In this chapter, we aim to explore common TCM treatments available for dry eye syndrome, comprising herbal medicine, acupuncture or a combination of both methods.    

Clinical trial data also strongly suggest that TCM provides an alternative mode of treatment for dry eye syndrome and is safer, more economical, and provides longer lasting effects.

Keywords: Clinical trial, Complementary medicine, Alternative medicine, Chinese medicine, dry eye, Acupuncture

1. Introduction
Dry eye syndrome is a lacrimal film abnormality caused by decreased lacrimal secretions, or hyperactive lacrimal evaporation.1  The condition is presented with symptoms of discomfort in the eye which may accompany ocular surface diseases.  If patients have isolated symptoms of dry eyes, they may recover with rest or short-term use of artificial tears.2 If there no ocular surface damage and/or any other local or systemic causes are present, it is termed ‘simple dry eye’. If patients present both symptoms and clinical signs of dry eyes, it is termed ‘dry eye syndrome’.  With the increased usage of the computer and other IT gadgets in modern lifestyle, the incidence of dry eyes has gradually increased while the average age of onset is much lower than before. Dry eye disease imposes a significant direct health care burden  and even more so indirectly.3 Dry eye disease affects millions of people around the world with prevalence rates estimated to be as high as 35% in the general population.4

Traditional Chinese Medicine (TCM) is a holistic system of healthcare developed by the Chinese and has been practiced for thousands of years. The first record of TCM is dated back to 2000 years ago in the Yellow Emperor’s Cannon of Internal Medicine (Huang-di Nei Jing). Over the years, Chinese medicine is developed from the foundations laid in the Yellow Emperor’s Cannon of Internal Medicine, however the core values of TCM never deviated from it, that is, (1) holistic treatment: to look at a disease holistically and treat from the disease roots, while addressing the symptoms; (2) strengthening the body’s resistance (zheng qi 正气) and dispelling pathogenic factors (xie qi 邪气), and (3) personalization of treatment based on environmental factors and individual constitution.

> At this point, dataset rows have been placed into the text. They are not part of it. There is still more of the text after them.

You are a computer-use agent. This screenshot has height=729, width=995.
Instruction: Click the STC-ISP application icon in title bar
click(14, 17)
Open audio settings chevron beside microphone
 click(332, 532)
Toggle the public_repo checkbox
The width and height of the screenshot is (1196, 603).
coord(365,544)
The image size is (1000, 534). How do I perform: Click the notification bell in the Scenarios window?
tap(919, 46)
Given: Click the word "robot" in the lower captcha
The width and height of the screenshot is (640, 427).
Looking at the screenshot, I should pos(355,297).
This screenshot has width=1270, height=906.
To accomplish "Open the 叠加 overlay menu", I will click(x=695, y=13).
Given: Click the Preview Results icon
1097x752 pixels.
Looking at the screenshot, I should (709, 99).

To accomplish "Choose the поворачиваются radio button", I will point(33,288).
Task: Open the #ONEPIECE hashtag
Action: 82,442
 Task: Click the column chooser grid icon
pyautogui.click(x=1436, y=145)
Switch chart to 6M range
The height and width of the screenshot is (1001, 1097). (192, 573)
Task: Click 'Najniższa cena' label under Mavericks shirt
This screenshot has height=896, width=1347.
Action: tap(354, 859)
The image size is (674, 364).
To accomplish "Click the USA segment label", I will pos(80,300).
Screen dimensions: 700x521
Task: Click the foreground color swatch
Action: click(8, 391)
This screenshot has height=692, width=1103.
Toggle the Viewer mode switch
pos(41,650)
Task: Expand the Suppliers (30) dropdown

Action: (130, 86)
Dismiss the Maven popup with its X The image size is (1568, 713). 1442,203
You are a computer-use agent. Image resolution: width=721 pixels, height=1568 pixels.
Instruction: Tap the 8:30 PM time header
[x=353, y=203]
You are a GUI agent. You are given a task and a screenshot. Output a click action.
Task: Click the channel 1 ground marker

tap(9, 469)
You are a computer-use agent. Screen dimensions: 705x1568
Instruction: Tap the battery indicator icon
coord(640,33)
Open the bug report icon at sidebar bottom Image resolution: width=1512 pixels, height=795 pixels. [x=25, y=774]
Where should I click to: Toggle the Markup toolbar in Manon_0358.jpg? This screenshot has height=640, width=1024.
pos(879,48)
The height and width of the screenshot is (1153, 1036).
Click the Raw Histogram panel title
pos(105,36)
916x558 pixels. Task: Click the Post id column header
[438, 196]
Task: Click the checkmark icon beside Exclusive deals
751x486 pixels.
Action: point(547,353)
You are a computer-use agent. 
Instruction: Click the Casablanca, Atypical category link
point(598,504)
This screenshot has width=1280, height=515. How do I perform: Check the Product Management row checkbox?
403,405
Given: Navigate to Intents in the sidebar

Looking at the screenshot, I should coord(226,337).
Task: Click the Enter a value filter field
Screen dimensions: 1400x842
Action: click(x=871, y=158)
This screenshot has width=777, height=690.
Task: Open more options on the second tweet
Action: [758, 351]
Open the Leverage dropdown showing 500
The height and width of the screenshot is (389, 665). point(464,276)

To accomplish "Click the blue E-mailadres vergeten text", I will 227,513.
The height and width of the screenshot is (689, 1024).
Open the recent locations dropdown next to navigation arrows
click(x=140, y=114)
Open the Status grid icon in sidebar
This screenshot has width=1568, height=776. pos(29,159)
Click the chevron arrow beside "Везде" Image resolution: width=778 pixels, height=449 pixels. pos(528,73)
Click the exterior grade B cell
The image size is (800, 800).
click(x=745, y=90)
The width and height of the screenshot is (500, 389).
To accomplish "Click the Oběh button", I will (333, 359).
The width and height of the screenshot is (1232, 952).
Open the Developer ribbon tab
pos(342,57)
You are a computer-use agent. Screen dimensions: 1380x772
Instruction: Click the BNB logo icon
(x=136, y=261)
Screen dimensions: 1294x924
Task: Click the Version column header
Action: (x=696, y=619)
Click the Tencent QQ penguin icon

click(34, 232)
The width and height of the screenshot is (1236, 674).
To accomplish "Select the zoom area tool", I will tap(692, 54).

There are various modalities of treatment in TCM, including acupuncture, herbal remedies, massage (tui na 推拿), cupping, moxibustion, ear acupuncture and scraping (guasha 刮痧). The most commonly employed methods today are acupuncture, herbal remedies and massage, although massage is mostly used for relaxation than its healing functions today. Acupuncture is the insertion of needles into the skin or even the tongues and mucosal layer, based on the system of meridians and its connectivity to the various organs deep in the human body. A modification to the ancient technique of acupuncture is the development of electro stimulation, where needles are connected to weak pulses of electricity for increased stimulation of the acupoints.  Herbal remedies are usually prescribed in the form of decoctions, although pills, pastes and baths are also available. Herbal remedies could be based on a single herb or a combination of a few or many, depending on the individual constitution, and modification of the remedies is commonly done. The principle of all modalities of treatment would be to eliminate pathogenic forces, while restoring the body’s balance and strengthening it.

In Chinese medicine, the disease pertains to bai se zheng (白涩症,white dry eyes), or shen shui jiang ku (神水将枯,impending desiccation of spirit water), belonging to the category of zao zheng (燥症,dryness pattern).5  The causes are mostly attributed to lung yin insufficiency or liver and kidney yin deficiency, which lead to nutritional deficiency of the eyes.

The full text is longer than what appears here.